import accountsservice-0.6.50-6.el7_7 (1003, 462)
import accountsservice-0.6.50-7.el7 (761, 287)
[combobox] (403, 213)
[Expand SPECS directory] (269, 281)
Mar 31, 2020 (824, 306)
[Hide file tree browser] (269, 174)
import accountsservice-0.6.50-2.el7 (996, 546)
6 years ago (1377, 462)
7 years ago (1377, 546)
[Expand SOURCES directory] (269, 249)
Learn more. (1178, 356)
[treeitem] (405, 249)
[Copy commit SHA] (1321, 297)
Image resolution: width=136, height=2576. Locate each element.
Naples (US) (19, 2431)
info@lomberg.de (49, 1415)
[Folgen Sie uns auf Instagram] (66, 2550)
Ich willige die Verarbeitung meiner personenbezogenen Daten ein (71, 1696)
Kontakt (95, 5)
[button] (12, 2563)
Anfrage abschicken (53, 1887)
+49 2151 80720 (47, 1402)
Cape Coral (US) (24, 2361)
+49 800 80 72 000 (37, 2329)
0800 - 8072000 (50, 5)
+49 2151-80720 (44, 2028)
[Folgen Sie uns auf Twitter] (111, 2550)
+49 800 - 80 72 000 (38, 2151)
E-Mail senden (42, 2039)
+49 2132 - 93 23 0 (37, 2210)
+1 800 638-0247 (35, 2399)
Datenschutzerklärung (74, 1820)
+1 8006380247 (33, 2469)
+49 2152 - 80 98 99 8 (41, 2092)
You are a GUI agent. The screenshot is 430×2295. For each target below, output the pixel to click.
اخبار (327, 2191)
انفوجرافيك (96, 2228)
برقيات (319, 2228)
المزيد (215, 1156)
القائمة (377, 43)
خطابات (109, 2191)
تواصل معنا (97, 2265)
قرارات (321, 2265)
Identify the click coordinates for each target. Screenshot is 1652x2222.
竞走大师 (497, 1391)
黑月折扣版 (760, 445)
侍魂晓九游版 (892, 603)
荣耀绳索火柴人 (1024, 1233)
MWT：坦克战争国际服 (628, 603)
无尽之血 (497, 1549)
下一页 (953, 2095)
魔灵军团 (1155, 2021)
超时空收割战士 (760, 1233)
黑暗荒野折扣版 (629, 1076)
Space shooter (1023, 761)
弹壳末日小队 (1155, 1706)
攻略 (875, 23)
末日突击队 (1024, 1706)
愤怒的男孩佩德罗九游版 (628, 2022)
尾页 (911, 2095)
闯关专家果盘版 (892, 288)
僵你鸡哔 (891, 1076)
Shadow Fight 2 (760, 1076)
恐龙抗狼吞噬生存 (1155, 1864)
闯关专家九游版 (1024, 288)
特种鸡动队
· · · ·
§ Aim of the exercise: Exactly reproduce the lines of the entries above, from the one containing "برقيات (319, 2228)" to the very last, and no others.

§ Answer box:
برقيات (319, 2228)
المزيد (215, 1156)
القائمة (377, 43)
خطابات (109, 2191)
تواصل معنا (97, 2265)
قرارات (321, 2265)
Identify the click coordinates for each target. Screenshot is 1652x2222.
竞走大师 (497, 1391)
黑月折扣版 (760, 445)
侍魂晓九游版 (892, 603)
荣耀绳索火柴人 (1024, 1233)
MWT：坦克战争国际服 (628, 603)
无尽之血 (497, 1549)
下一页 (953, 2095)
魔灵军团 (1155, 2021)
超时空收割战士 (760, 1233)
黑暗荒野折扣版 (629, 1076)
Space shooter (1023, 761)
弹壳末日小队 (1155, 1706)
攻略 (875, 23)
末日突击队 (1024, 1706)
愤怒的男孩佩德罗九游版 (628, 2022)
尾页 (911, 2095)
闯关专家果盘版 (892, 288)
僵你鸡哔 (891, 1076)
Shadow Fight 2 (760, 1076)
恐龙抗狼吞噬生存 (1155, 1864)
闯关专家九游版 (1024, 288)
特种鸡动队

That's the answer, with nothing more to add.